5 Falls Risk Factors That Could Trip You Up On Your Next Survey

Falls can be caused by seemingly insignificant issues, so don't neglect the basics, says consultant Pam Warmack with Clinic Connections in Ruston, LA.

1. Diminished vision may make it hard for patients to see in poorly lighted rooms. Note contrasts between bright and dim rooms, patients limiting electricity use to save money and those with outdated eye-glass prescriptions, Warmack suggests. If poor vision is a problem, make the environment safer.

2. Limited mobility may indicate a need for supportive devices for walking or transfers, emphasis on a hazard-free environment, easy-to-handle clothing and safe footwear, Warmack says. Therapy can assist with strengthening exercises that improve balance and confidence. Anxiety increases falls risk, so be careful not to instill fear with your teaching, she adds.

3. Cognitively impaired patients may be quite mobile, but unsafe because of diminished judgment, finds physical therapist Diane Huss with Charlottesville, VA-based Continuum Home Health Care. Teach caregivers falls prevention and how to create a hazard-free environment. Patients may need cues to remember to use walkers and safety locks to keep them from wandering, Warmack notes.

4. Six or more medications increased falls risk in her audits, Warmack reports. Changes in the combinations of medications or in the times they are taken may decrease falls risk, she says. Pursuing this also provides an opportunity to communicate concerns to the physician before the patient falls.

5. Previous falls remains a prime predictor of future falls, experts agree. During an OASIS assessment, clinicians have the opportunity to assess the skin for lesions or old wounds that might have resulted from falls, Warmack notes. Asking patients about the origin of observed lesions may provide you with important information for falls prevention.

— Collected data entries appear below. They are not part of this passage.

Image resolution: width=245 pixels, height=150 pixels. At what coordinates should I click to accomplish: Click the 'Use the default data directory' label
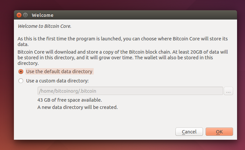(59, 72)
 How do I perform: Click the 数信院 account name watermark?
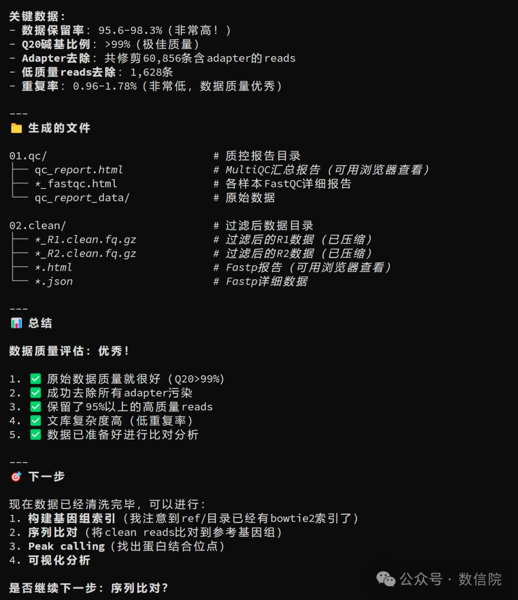[480, 579]
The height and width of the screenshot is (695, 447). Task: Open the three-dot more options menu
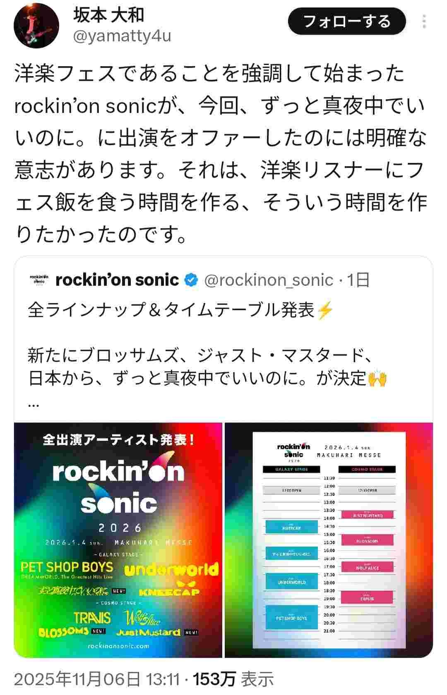[x=424, y=21]
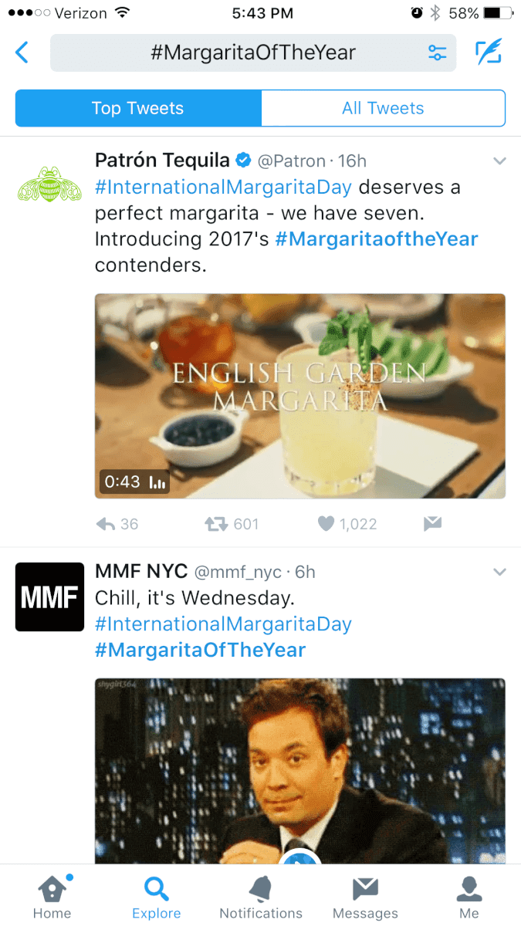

Involve staff in a team effort, advises Continuum's program improvement coordinator Joyce Witten. Consider an occupational therapy referral to help patients change the way they carry out daily activities, such as arranging items on shelves so a patient can reach them safely, Warmack suggests. And a dietician may help with a poorly nourished or dehydrated patient who is at greater risk of falling.